#### [Task requirements]
The lines to repeat are those below from the one containing "Viewport: 1000px width, 799px height." down to the one containing "Toggle the Extraviado", both included; reproduce them exactly and nothing else.

#### [Material shown]
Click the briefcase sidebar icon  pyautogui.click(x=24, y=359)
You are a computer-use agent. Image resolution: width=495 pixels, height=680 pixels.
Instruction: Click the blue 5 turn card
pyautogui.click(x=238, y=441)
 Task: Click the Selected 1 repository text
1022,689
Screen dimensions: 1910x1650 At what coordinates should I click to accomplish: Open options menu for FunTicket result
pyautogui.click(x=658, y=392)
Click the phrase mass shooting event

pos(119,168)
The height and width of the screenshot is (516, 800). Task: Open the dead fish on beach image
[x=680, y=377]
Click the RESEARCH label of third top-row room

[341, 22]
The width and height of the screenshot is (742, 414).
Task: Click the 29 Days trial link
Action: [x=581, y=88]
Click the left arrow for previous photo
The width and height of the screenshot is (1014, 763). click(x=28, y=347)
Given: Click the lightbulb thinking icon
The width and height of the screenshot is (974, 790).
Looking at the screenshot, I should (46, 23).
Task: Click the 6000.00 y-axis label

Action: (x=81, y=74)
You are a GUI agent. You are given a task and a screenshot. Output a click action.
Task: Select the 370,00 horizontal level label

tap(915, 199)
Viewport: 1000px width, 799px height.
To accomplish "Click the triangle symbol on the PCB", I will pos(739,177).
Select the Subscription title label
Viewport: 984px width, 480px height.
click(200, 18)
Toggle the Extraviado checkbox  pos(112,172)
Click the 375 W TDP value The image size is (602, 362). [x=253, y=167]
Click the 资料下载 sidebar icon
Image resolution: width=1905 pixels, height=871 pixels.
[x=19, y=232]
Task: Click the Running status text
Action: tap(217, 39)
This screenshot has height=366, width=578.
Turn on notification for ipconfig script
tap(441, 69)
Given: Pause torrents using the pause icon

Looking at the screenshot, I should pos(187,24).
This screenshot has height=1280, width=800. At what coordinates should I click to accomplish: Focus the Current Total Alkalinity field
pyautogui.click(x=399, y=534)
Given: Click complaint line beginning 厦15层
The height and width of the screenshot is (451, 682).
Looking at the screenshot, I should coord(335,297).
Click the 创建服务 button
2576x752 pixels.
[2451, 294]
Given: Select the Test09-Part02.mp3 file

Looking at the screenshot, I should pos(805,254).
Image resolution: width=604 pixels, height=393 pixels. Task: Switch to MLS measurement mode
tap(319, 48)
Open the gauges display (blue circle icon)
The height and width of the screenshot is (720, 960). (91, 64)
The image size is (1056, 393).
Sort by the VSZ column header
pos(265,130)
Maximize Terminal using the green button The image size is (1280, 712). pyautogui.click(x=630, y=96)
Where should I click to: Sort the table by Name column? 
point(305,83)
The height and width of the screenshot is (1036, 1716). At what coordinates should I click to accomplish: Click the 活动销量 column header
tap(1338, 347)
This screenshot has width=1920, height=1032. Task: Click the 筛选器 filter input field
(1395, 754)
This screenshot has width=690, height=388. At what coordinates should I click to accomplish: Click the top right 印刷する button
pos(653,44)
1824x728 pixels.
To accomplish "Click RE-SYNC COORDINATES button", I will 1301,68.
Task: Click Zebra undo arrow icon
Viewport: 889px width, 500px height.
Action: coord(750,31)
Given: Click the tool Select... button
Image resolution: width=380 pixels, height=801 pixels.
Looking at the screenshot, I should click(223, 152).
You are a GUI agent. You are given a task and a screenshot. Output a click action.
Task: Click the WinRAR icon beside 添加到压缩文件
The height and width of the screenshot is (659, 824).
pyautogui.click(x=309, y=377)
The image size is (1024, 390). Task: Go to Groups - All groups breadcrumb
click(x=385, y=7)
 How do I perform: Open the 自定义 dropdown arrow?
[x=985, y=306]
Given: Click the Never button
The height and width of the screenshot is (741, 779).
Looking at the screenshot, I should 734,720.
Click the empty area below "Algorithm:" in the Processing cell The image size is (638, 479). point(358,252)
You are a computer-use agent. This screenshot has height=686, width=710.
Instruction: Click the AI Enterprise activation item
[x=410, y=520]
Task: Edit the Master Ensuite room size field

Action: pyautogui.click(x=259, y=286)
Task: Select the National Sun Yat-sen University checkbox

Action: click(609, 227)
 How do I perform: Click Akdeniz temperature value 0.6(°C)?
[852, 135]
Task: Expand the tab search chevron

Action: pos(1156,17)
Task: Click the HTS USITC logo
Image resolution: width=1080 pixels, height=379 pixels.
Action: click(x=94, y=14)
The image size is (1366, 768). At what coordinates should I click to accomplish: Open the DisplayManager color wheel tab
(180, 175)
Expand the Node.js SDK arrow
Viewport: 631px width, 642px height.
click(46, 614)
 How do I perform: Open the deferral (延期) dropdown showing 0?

#### [Solution to the exercise]
Viewport: 1000px width, 799px height.
To accomplish "Click the triangle symbol on the PCB", I will pos(739,177).
Select the Subscription title label
Viewport: 984px width, 480px height.
click(200, 18)
Toggle the Extraviado checkbox  pos(112,172)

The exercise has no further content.